Planet µ (Planet Mu) folgte nie einem Plan. Aber erreichte Revolutionäres

26.02.2015
Eigentlich wollte Mike Paradinas nur einen guten Freund veröffentlichen. Daraus wurde in den Nullerjahren die Heimat für Grime, Dubstep, Breakcore, Acid, glitchy Shoegaze und Footwork. Dieses Jahr wird Planet Mu 20 Jahre.
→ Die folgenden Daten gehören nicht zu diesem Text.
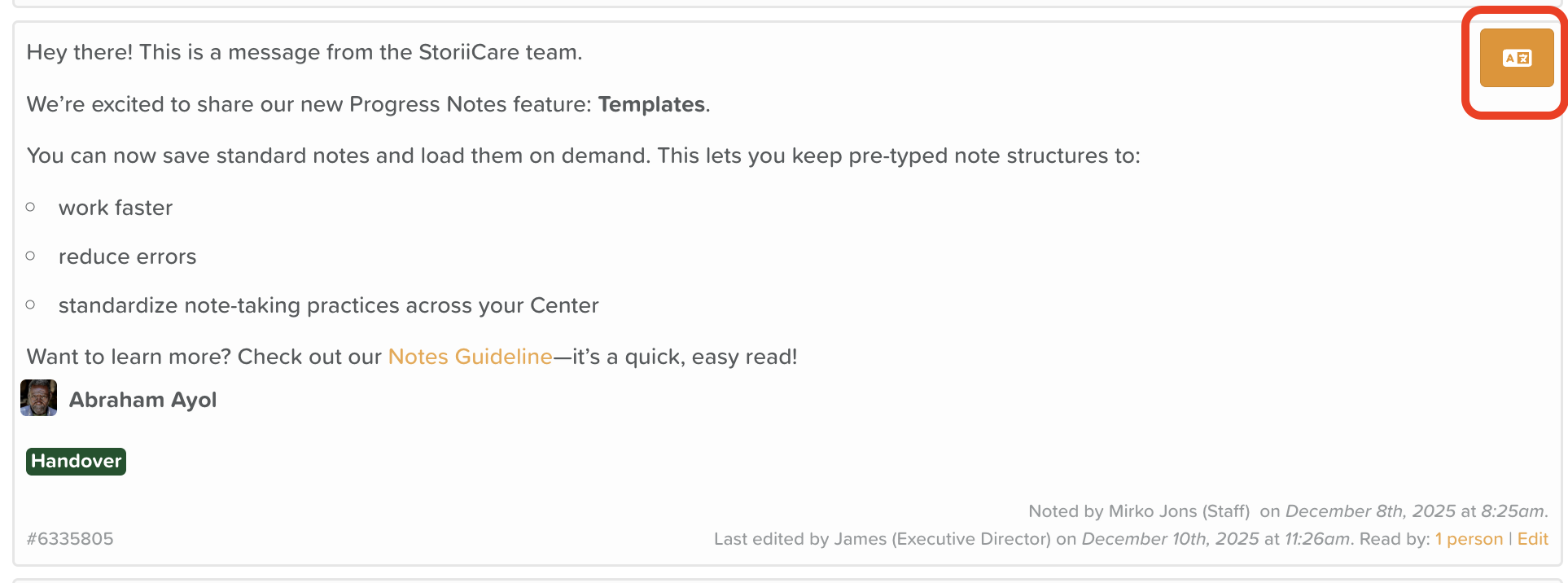Click the green Handover tag
1568x583 pixels.
point(76,461)
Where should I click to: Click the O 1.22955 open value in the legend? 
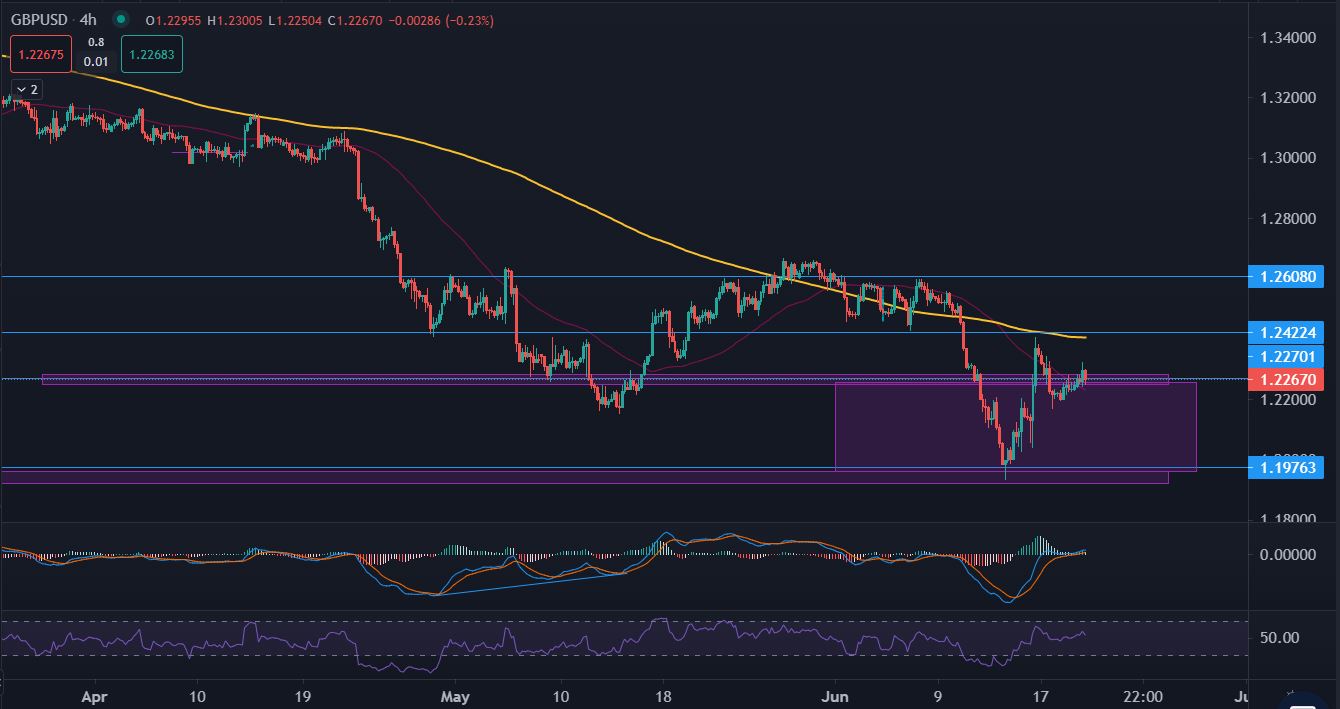pyautogui.click(x=173, y=19)
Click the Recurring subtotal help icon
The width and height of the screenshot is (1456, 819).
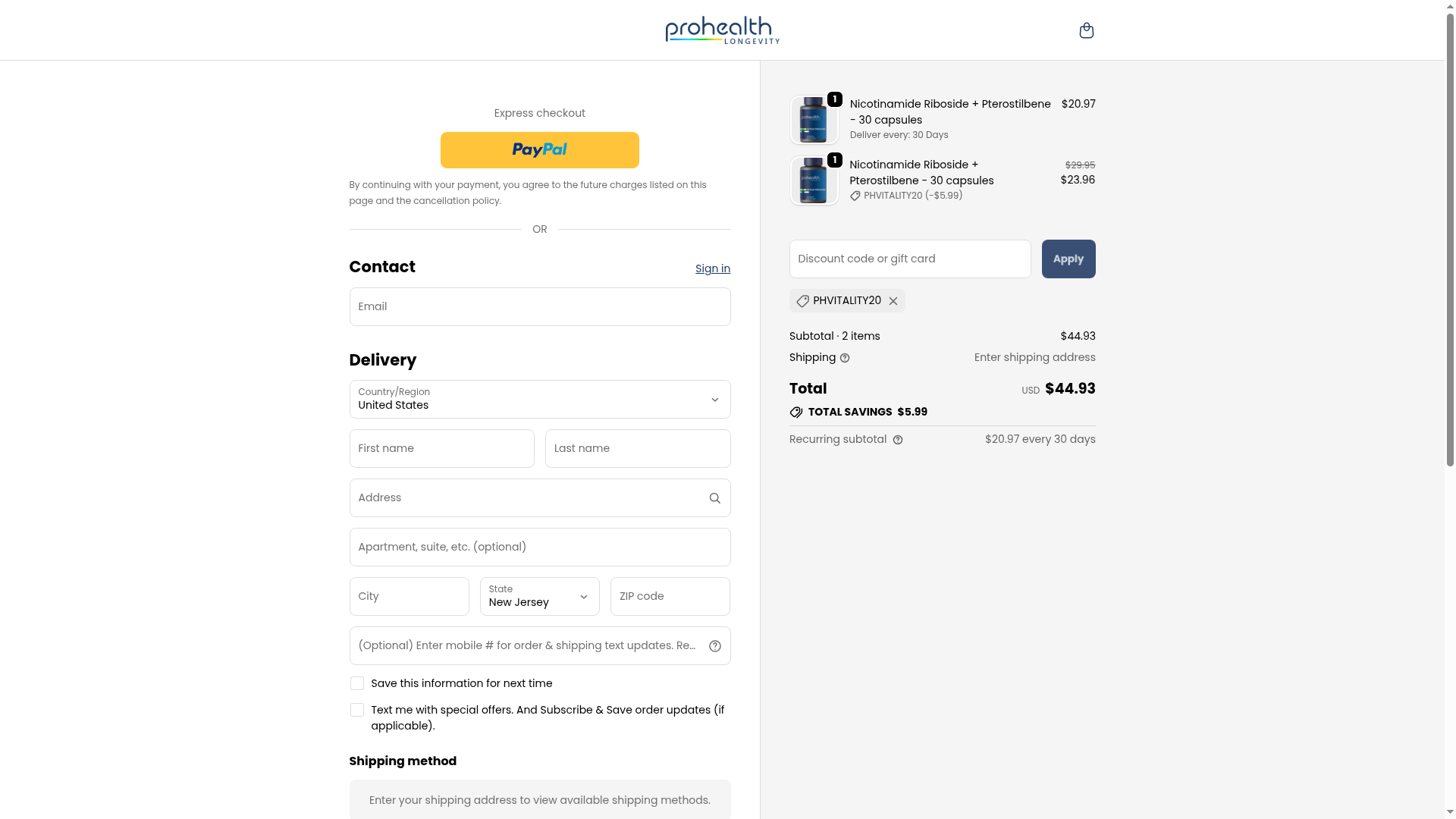click(898, 440)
Wenige Label waren in den letzten zwei Jahrzehnten so wegweisend, wandlungsfähig und zugleich authentisch wie Planet Mu (eigentlich: Planet µ.) Wer Grime und die etwas eigenwilligeren Schattierungen von Dubstep entdecken wollte oder sich danach zu Footwork die Beine zu verrenken gedachte, der kam nicht an Planet Mu vorbei. DJ, Moderatorin und John Peels legitime Nachfolgerin Mary Anne Hobbs präsentierte hier 2006 bis 2009 in drei Teilen die Wandelungen der Bass Music vom rauen Minimalismus zum melodiösen Wonky. Selbst Breakcore sowie die Revival von Acid und zuckersüßem 80s Electronic Pop wurden unter dem µ-Symbol mitgedacht und zelebriert.
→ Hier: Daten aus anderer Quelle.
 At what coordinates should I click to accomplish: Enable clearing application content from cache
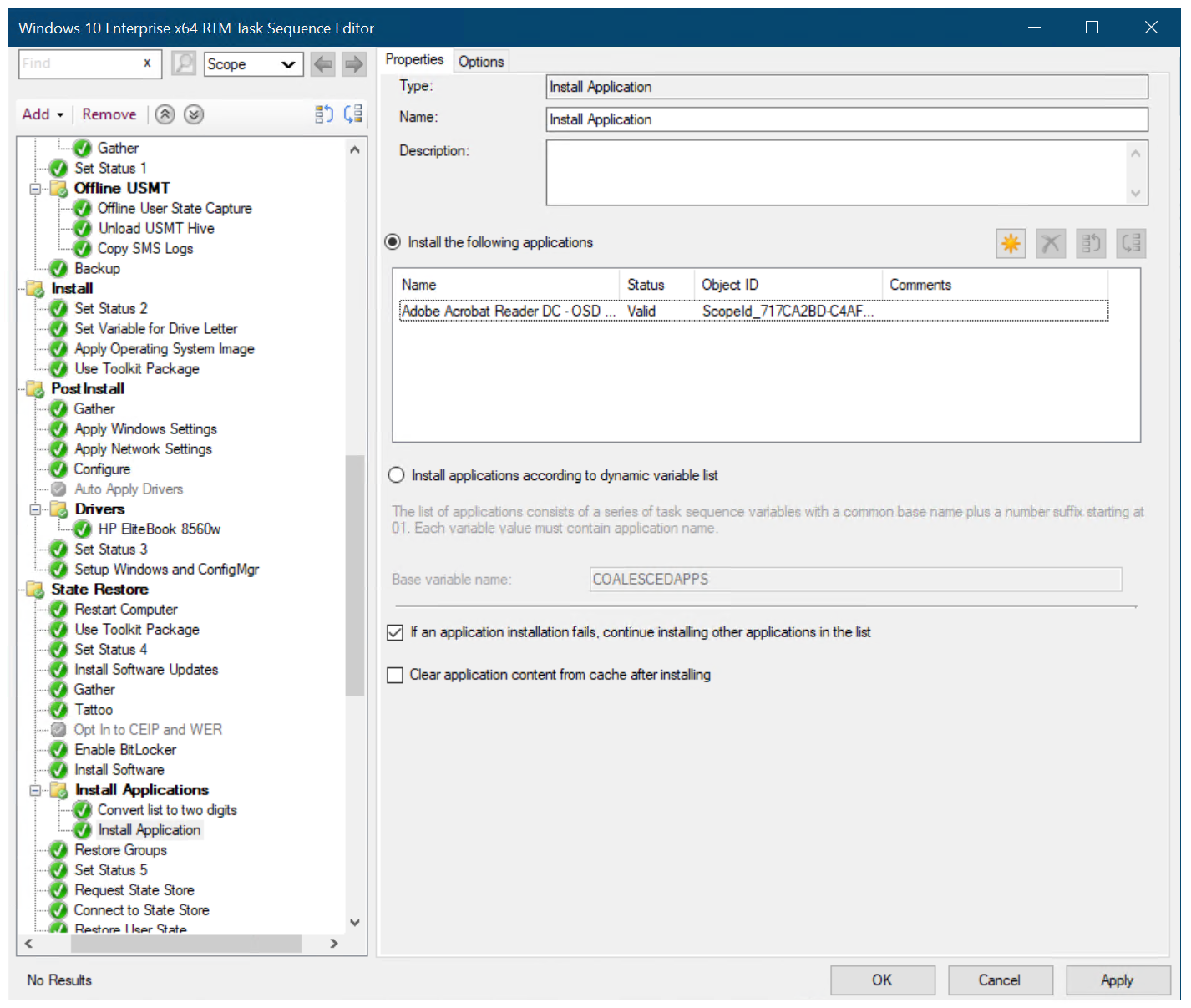pos(394,675)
Labelgründer Mike Paradinas, der unter seinem Künstlernamen µ-Ziq auch als Musiker zu einigen Ehren gekommen ist, hat es stets geschafft, sein Label ehrlich und konsistent wirken zu lassen – ganz anders als seine Wegbegleiter von Warp oder Ninja Tune, die phasenweise echte Identitätskrisen bewältig(t)en. Bei Mike Paradinas und Planet Mu ging es nie darum, den nächsten Hype oder die neueste Revolution anzustoßen – selbst wenn er einige Hypes und Revolutionen in der Musik mit in die weite Welt getragen hat.
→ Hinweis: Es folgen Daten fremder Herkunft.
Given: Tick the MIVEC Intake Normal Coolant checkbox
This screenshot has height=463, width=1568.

Der Erfolg des Wohlwollens


Vielleicht liegt es daran, dass Mike Paradinas es immer ruhig angehen ließ, weniger aufsehenerregend und vorlaut als die anderen. Entscheidungen fielen eher aus Musikverliebtheit, als aus Hipnessgelüsten und Marketingstrategien. »Als ich Planet Mu 1995 [als Sublabel von Virgin Records] startete, war ich sehr idealistisch und voller Ideen«, erinnert sich Mike Paradinas.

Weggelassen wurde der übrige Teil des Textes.